In the prior art, the fault diagnosis mode based on the infrared temperature measurement technology and the image processing technology has the main problems that: in order to be carried by inspection personnel conveniently, the size and the weight of the equipment are usually small, so that the data processing performance of related equipment is limited, the fault diagnosis precision cannot be guaranteed, and the efficiency is low.
Therefore, how to ensure the fault diagnosis precision of the power equipment and improve the fault diagnosis efficiency of the power equipment on the premise of not increasing the size and the cost of the equipment becomes a technical problem which needs to be solved by technical research and development personnel in the field.
Disclosure of Invention
The purpose of this application lies in: how to improve the accuracy and efficiency of the fault diagnosis of the power equipment.
The technical scheme of the application is as follows: provided is a power equipment fault diagnosis method based on image processing, which comprises the following steps: step 1, acquiring an infrared induction image of power equipment to be detected, performing gray value processing on the infrared induction image, and recording the processed gray image as a sampling image; step 2, training an initial fault detection model based on a convolutional neural network and sample data, and when the initial fault detection model is judged to be converged, recording the converged initial fault detection model as a power equipment fault detection model, wherein the initial fault detection model comprises two convolutional links connected by a full-connection layer, any convolutional link consists of a plurality of convolutional layers which are sequentially connected, the convolutional layers with odd numbers are connected through a first characteristic function, and the calculation formula of the first characteristic function is as follows:
Figure BDA0003802298220000021
wherein A is an input matrix of the current convolutional layer, Z is a random matrix, Y is an output matrix output to the next convolutional layer, beta is a correction coefficient, and Q (Y) is a characteristic function;
and 3, carrying out fault identification on the sampled image according to the fault detection model of the power equipment, and carrying out fault diagnosis on the power equipment to be detected according to the fault identification result.
In any of the above technical solutions, further, the two convolutional links include a main convolutional link and an auxiliary convolutional link, and convolutional layers numbered even in the auxiliary convolutional link are connected to convolutional layers numbered even in the main convolutional link through a second feature function.

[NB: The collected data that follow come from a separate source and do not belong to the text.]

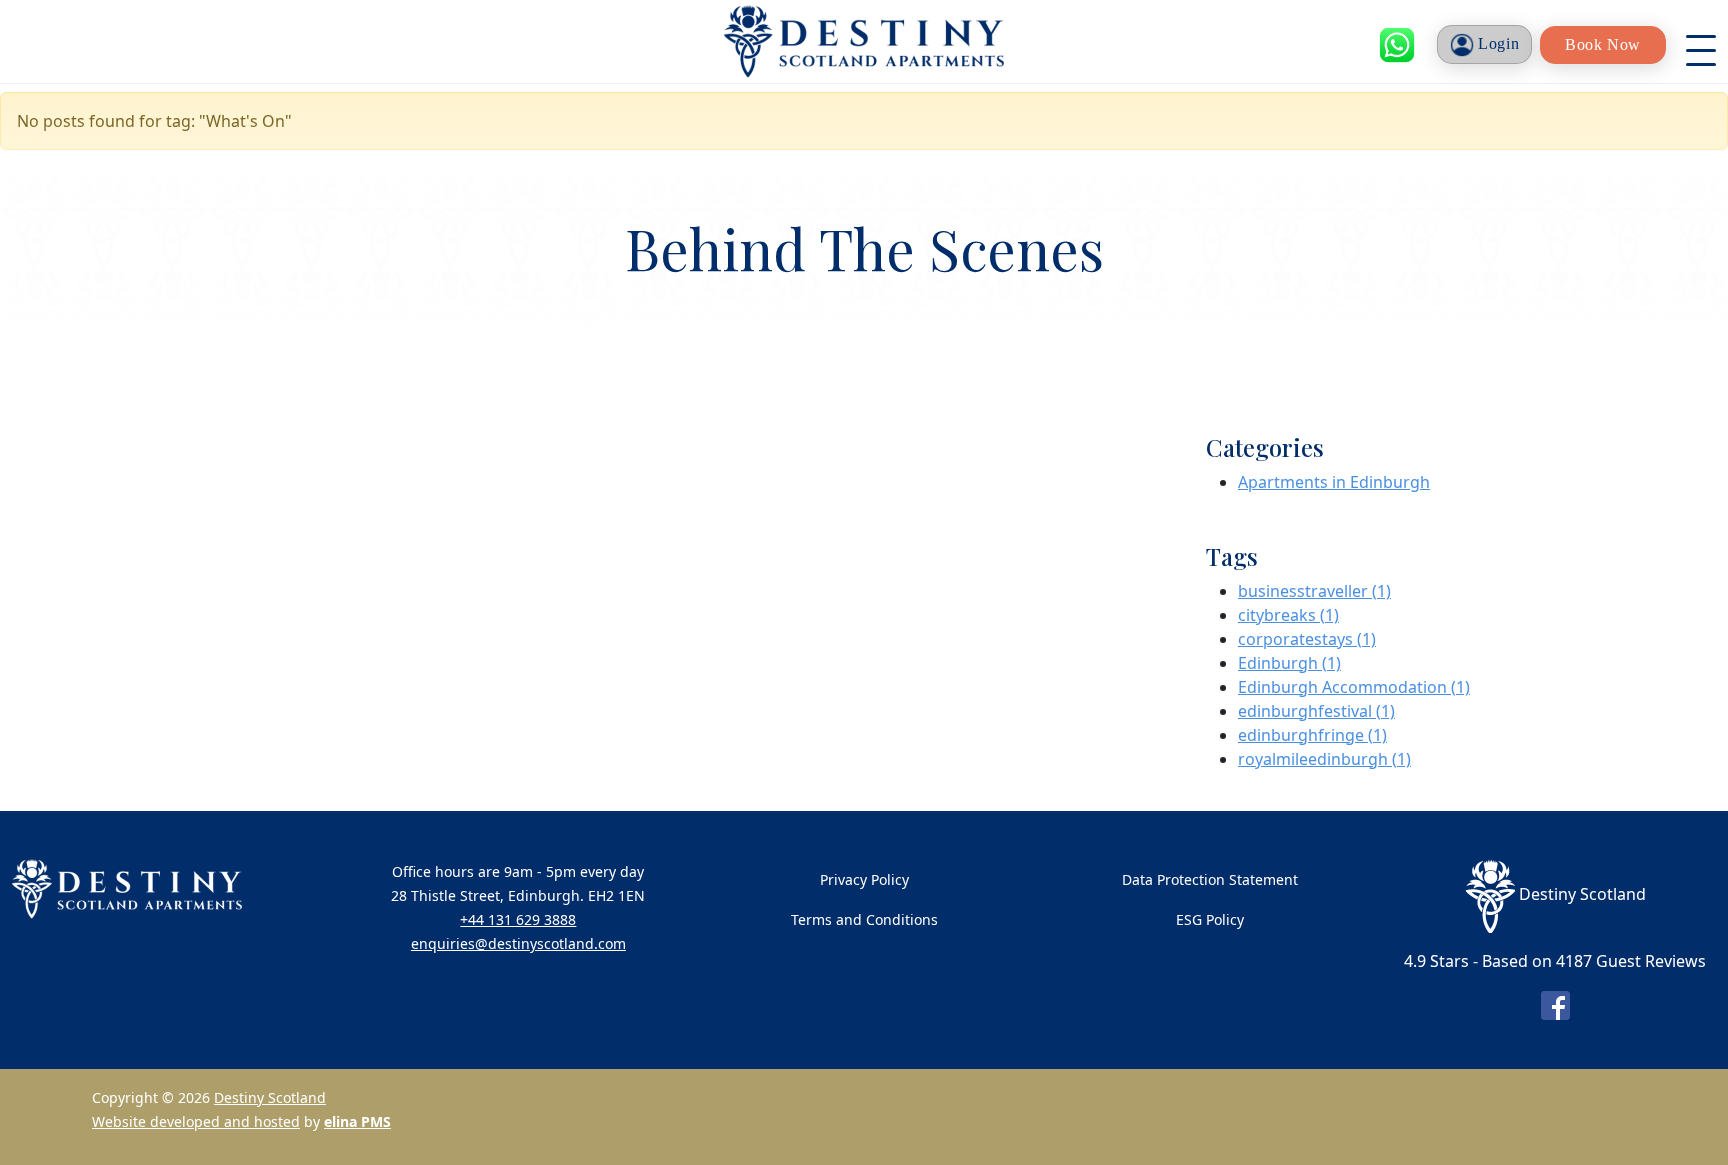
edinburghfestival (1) (1316, 711)
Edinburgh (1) (1289, 663)
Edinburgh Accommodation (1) (1354, 687)
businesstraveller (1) (1314, 591)
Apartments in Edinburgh (1334, 482)
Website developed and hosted (196, 1121)
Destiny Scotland (270, 1097)
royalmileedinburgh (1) (1324, 759)
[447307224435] (1397, 45)
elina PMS (357, 1121)
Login (1497, 43)
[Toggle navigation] (1701, 45)
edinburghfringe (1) (1312, 735)
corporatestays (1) (1307, 639)
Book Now (1603, 44)
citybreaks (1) (1288, 615)
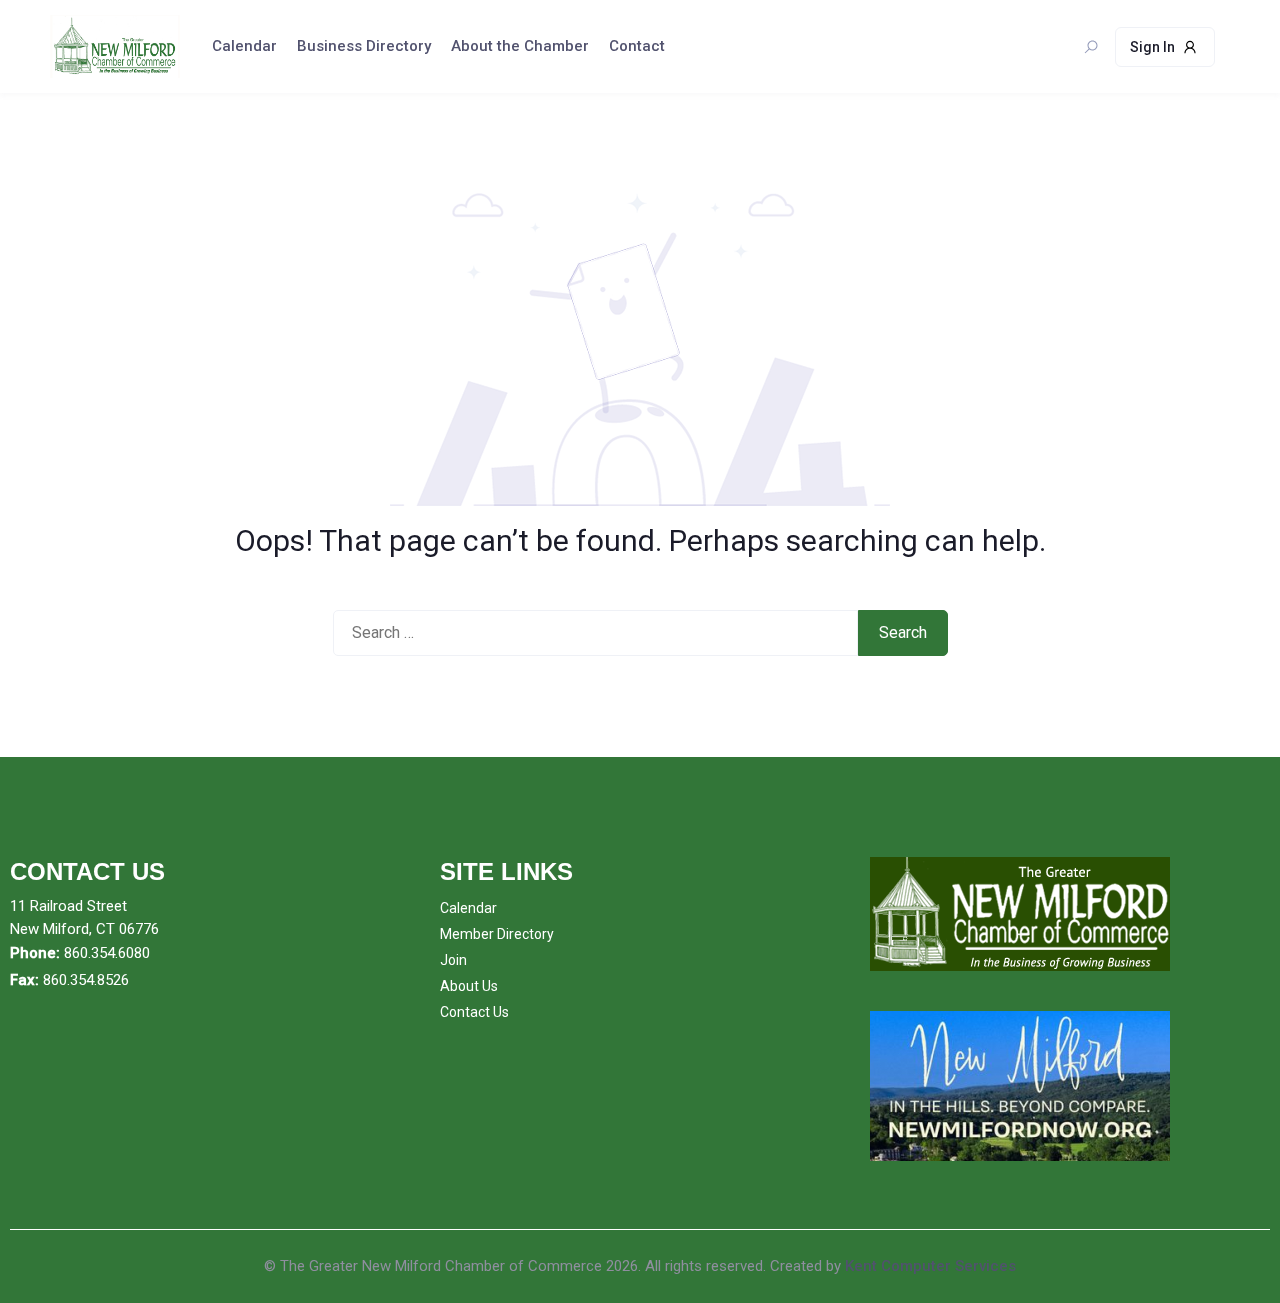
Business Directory (364, 46)
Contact (637, 46)
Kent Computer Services (930, 1266)
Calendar (244, 46)
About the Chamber (520, 46)
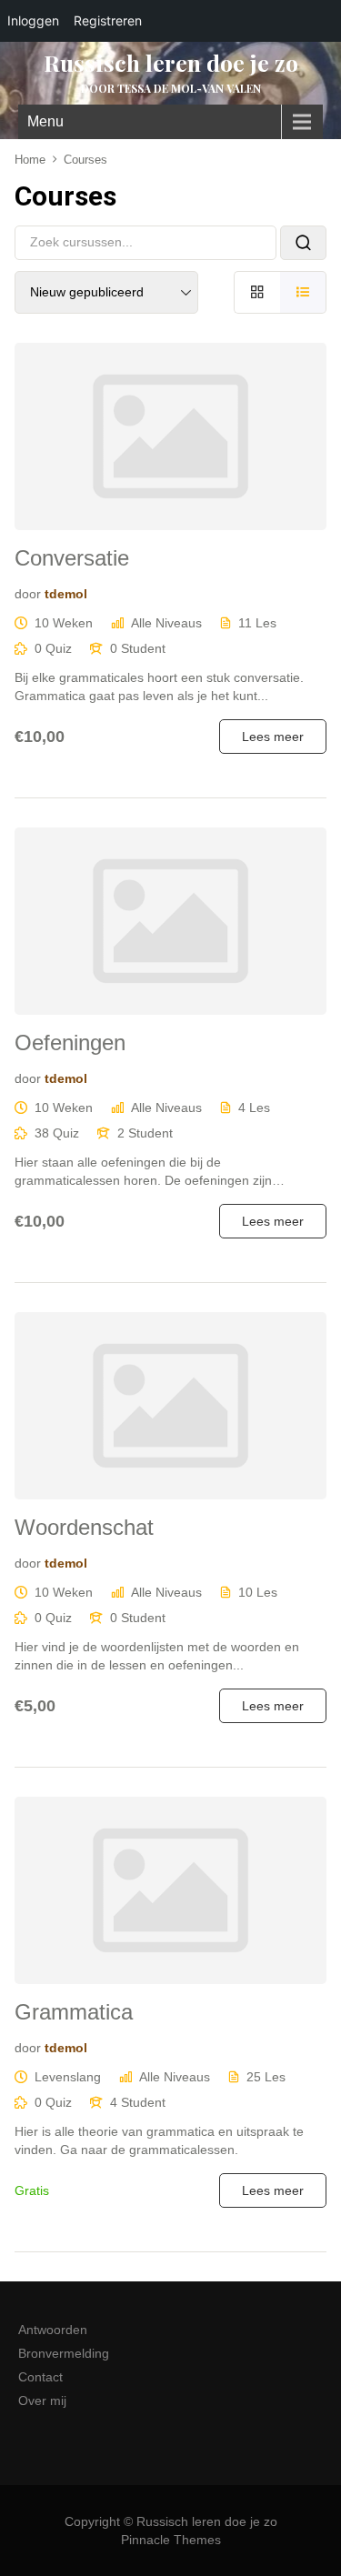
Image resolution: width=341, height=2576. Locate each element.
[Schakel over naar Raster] (257, 292)
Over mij (42, 2400)
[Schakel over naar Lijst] (303, 292)
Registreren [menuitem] (108, 20)
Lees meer (273, 736)
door (28, 593)
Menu (45, 121)
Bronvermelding (63, 2353)
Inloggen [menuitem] (33, 20)
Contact (40, 2377)
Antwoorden (52, 2329)
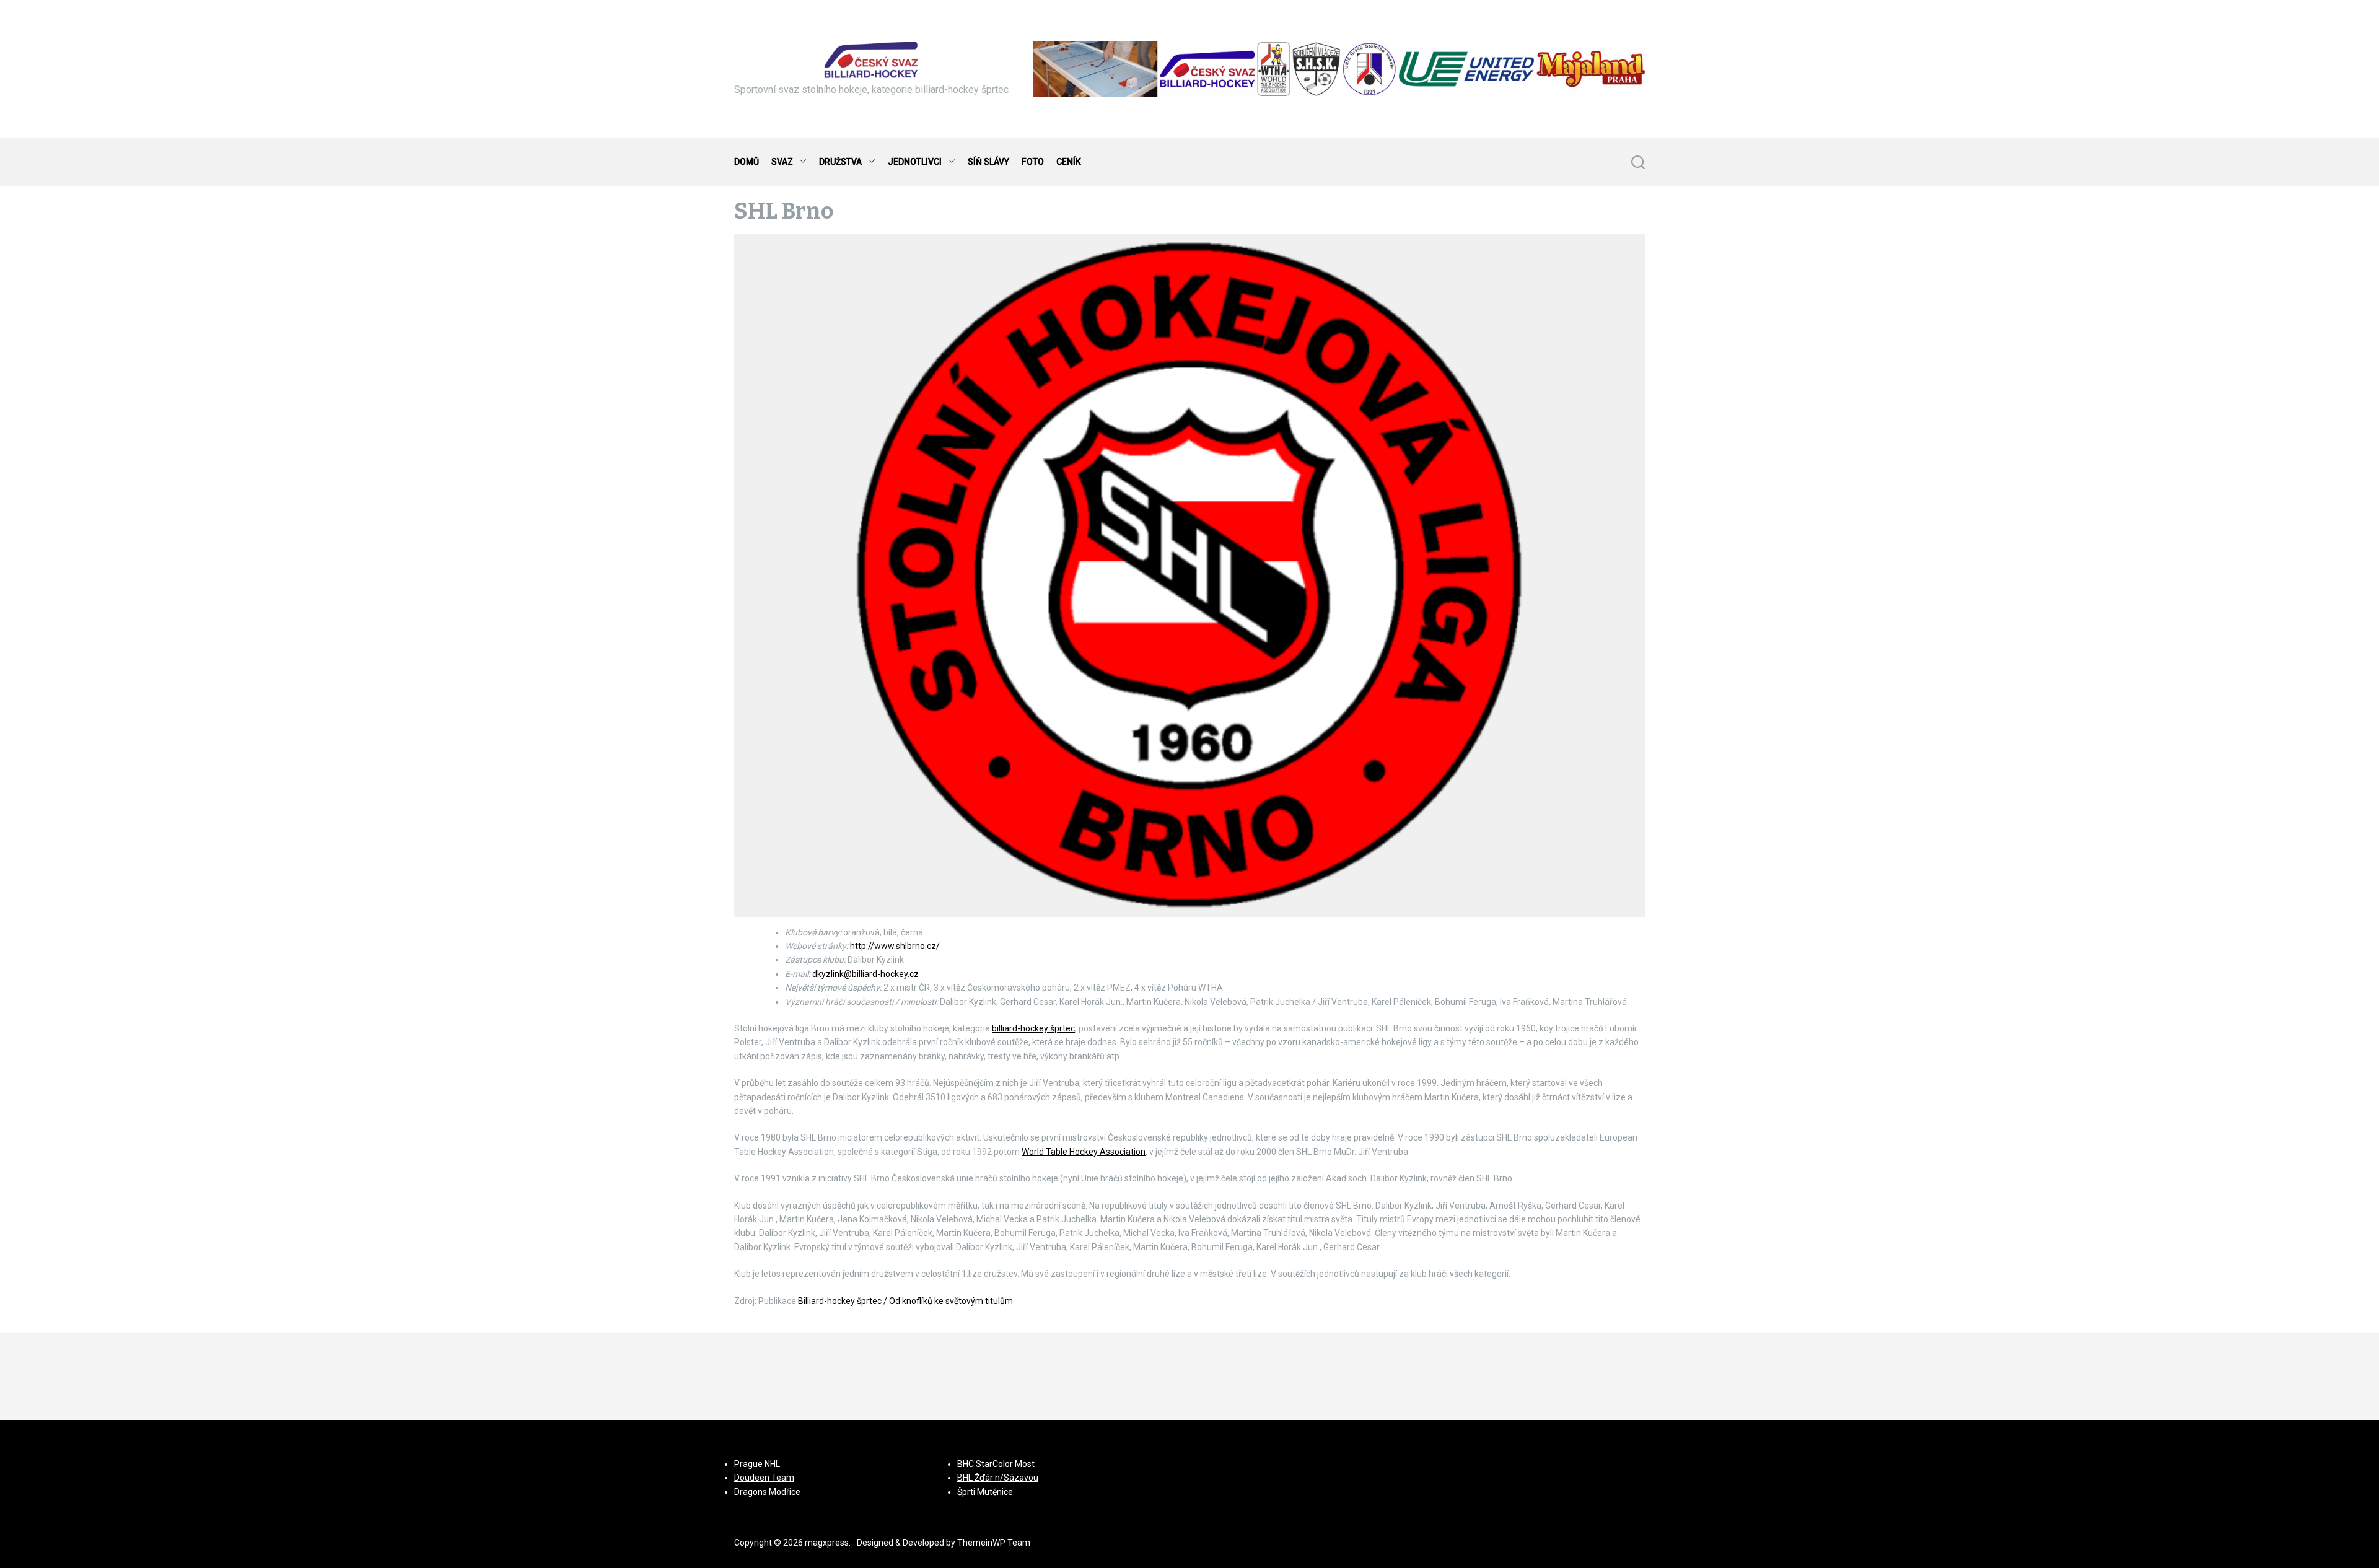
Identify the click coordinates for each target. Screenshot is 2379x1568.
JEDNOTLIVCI (915, 162)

In any of the above technical solutions, further, the calculation formula of the second feature function is:
L D =γE x [(D(x1,x2)-1) 2 ]+W
wherein γ is a proportionality coefficient, E x [·]For the fluctuation calculation function, D (-) is the variation calculation function, x1 is the output matrix element of the current convolution layer in the main convolution link, x2 is the output matrix element of the current convolution layer in the auxiliary convolution link, W is the weight matrix, L is the weight matrix D Is the second characteristic function.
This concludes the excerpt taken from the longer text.